Director GIS Network & Telecommunications

Managing a global team for many topics after the merger of Software AG and IDS Scheer AG. Helped some team members in their professional career, so they could take over smaller teams from me (call that a win-win).

Technical lead on several mergers and acquisitions, especially for identity migration and communication tools.

Migration from an on-premises environment based on Active Directory to the Azure cloud. This included the setup of an hybrid environment for legacy systems and the migration to EntraID, Exchange Online, Teams, SharePoint and OneDrive.

Setup of an ESAE (Enhanced Security Admin Environment) for our Active Directory together with Microsoft.

Implementation of SSO (Single-Sign-On) based on Kerberos, SAML and OAuth authentications – migration of nearly one hundred systems to use the new function. Introduction of FIDO2 multi-factor authentication where suitable (basically Yubikeys and WebAuthn).

Setup of a redundant monitoring solution based on Zabbix. Monitoring several 10K machines with automatic onboarding and alerting using mails, SMS and later REST API calls to Teams channels. Also using Elasticsearch (ELK stack) and Grafana for the visualization of our CIAM environment.

Development of PowerShell scripts to automate synchronization of user information from SAP HR and later Workday to the Active Directory. This did not only created an automatic workflow for the joiner and leaver process, but also ensured that the data in the identity store (Active Directory) was always accurate with the data provided form the HR system with the corresponding birth right.

Creation of automatically maintained distribution groups for Exchange based on information from the leading HR system.
Implementation of a litigation mail archive to ensure immutable mails in case of legal issues.
Separation of address books in Exchange during mergers and acquisitions as required.
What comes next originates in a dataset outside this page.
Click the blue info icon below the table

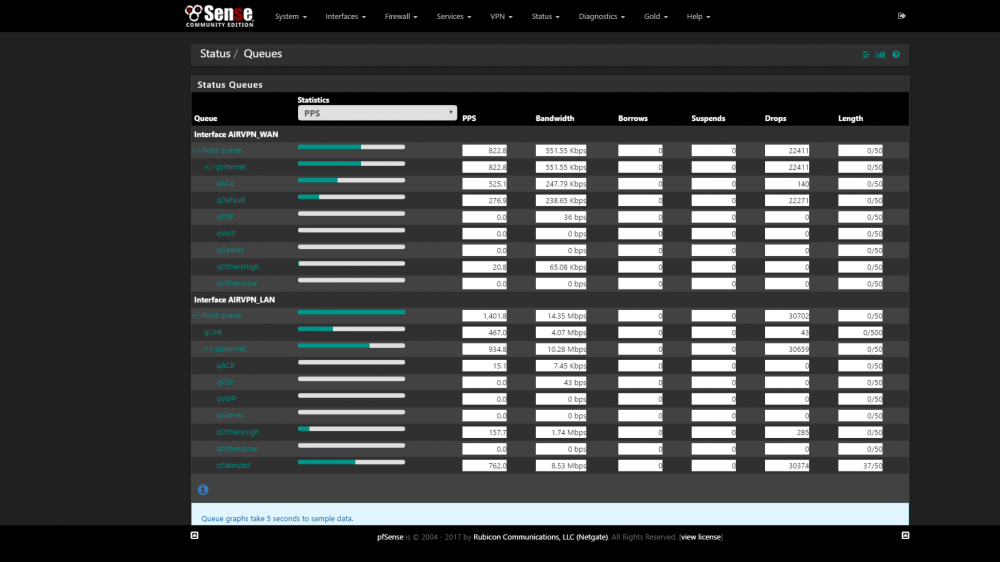tap(203, 489)
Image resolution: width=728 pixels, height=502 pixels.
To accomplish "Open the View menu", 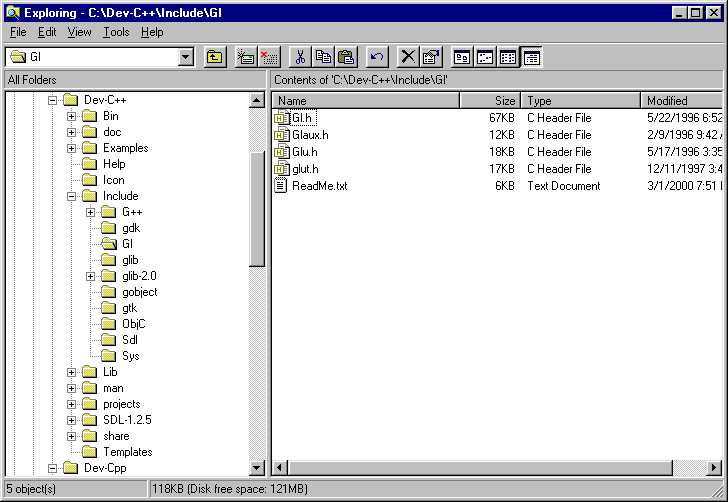I will (x=79, y=32).
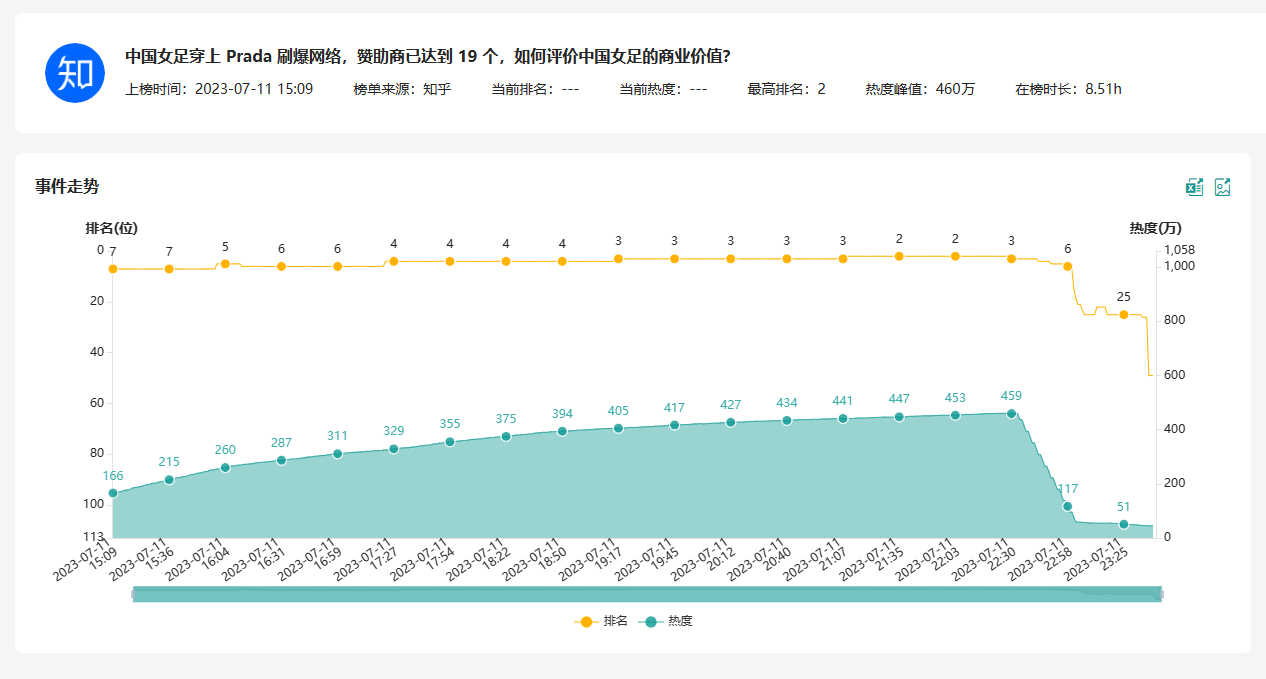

Setting up an IT Security team which operates also the firewalls globally and takes care of the global WAN connections.
As OPSEC is part of my private life I joined the team blue here just easily 🙂

Developed several web applications to help us finding problems quicker as well as some applications which were used by the end users to find information quicker and in a browser – the one tool everybody can use just fine…

Senior manager GIS

Consolidation of several Active Directory and Exchange environments into one central identity store.

Global rollout of a communication system based on Microsoft Lync, later migration to Skype.

Setting up a PKI (Public Key Infrastructure) infrastructure based on Windows to provide S/MIME and server/client certificates for user. The S/MIME certificates were provided automatically upon user activation and made available in the address book. Private keys were stored with a key recovery procedure which required IT and data protection team in order to restore a private key (four eye principle).

Unification of firewalls globally with a central management as well as a global WAN infrastructure.

Start of global, centrally managed WIFI infrastructure.

Director Corporate IT

Definition of IT strategy an architecture on a global base.

Rollout of a global Active Directory and Exchange mail server environment with high redundancy.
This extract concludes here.